BEGIN Extracted information
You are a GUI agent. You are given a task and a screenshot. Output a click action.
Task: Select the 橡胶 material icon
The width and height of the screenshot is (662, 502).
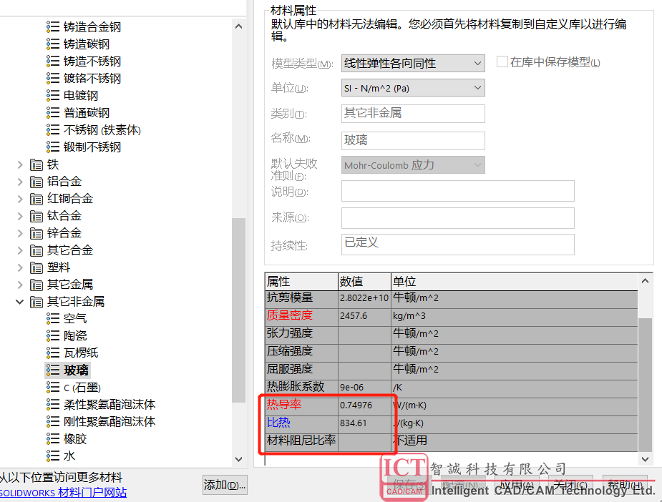(53, 439)
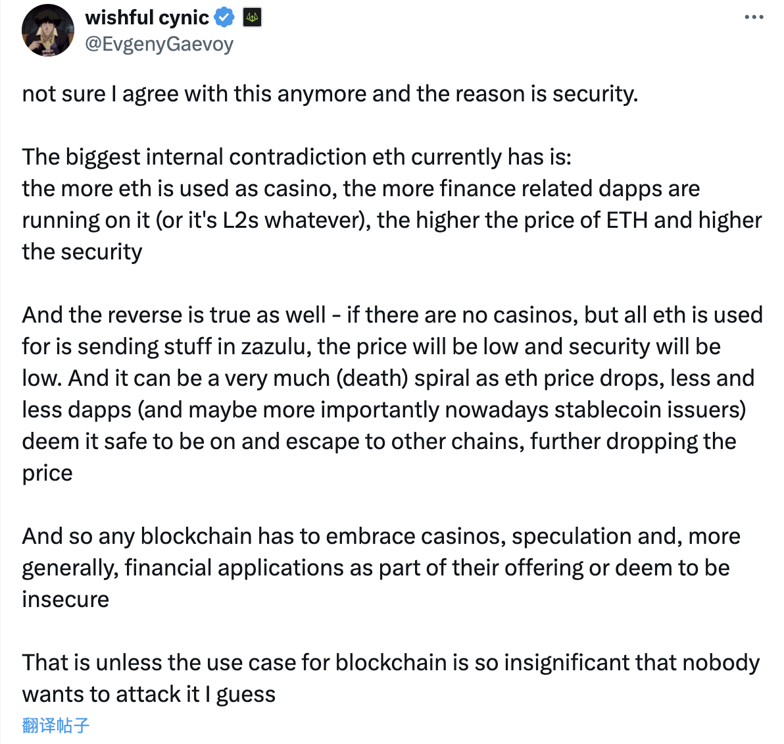The image size is (784, 744).
Task: Click the line "wants to attack it I guess"
Action: [149, 694]
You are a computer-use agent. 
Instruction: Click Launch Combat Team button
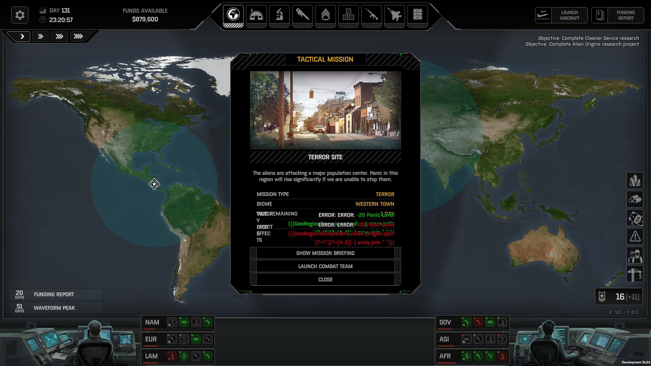click(325, 266)
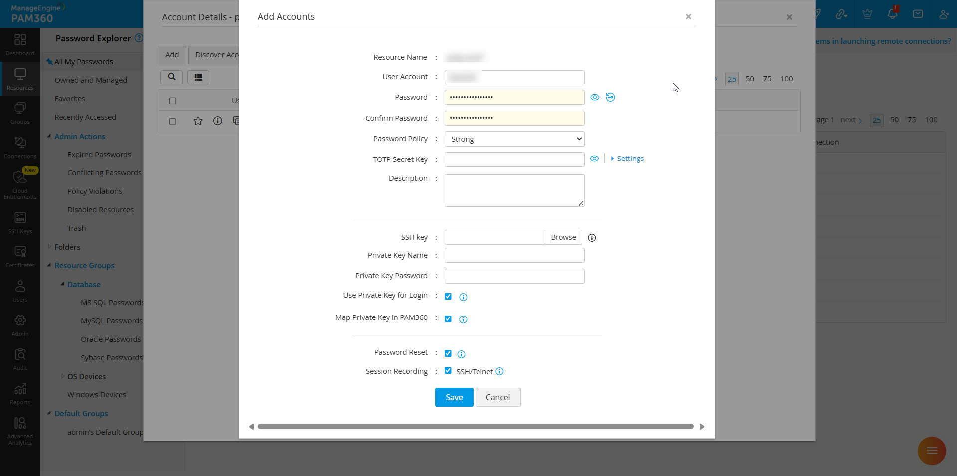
END Extracted information
Stated goal:
Write out all of the material above as a JSON list of strings, one string per line, skipping blank lines. Leave the pictures out.

Written response:
[
  "You are a GUI agent. You are given a task and a screenshot. Output a click action.",
  "Task: Select the 橡胶 material icon",
  "The width and height of the screenshot is (662, 502).",
  "(53, 439)",
  "The image size is (784, 744).",
  "Task: Click the line \"wants to attack it I guess\"",
  "Action: [149, 694]",
  "You are a computer-use agent. ",
  "Instruction: Click Launch Combat Team button",
  "click(325, 266)"
]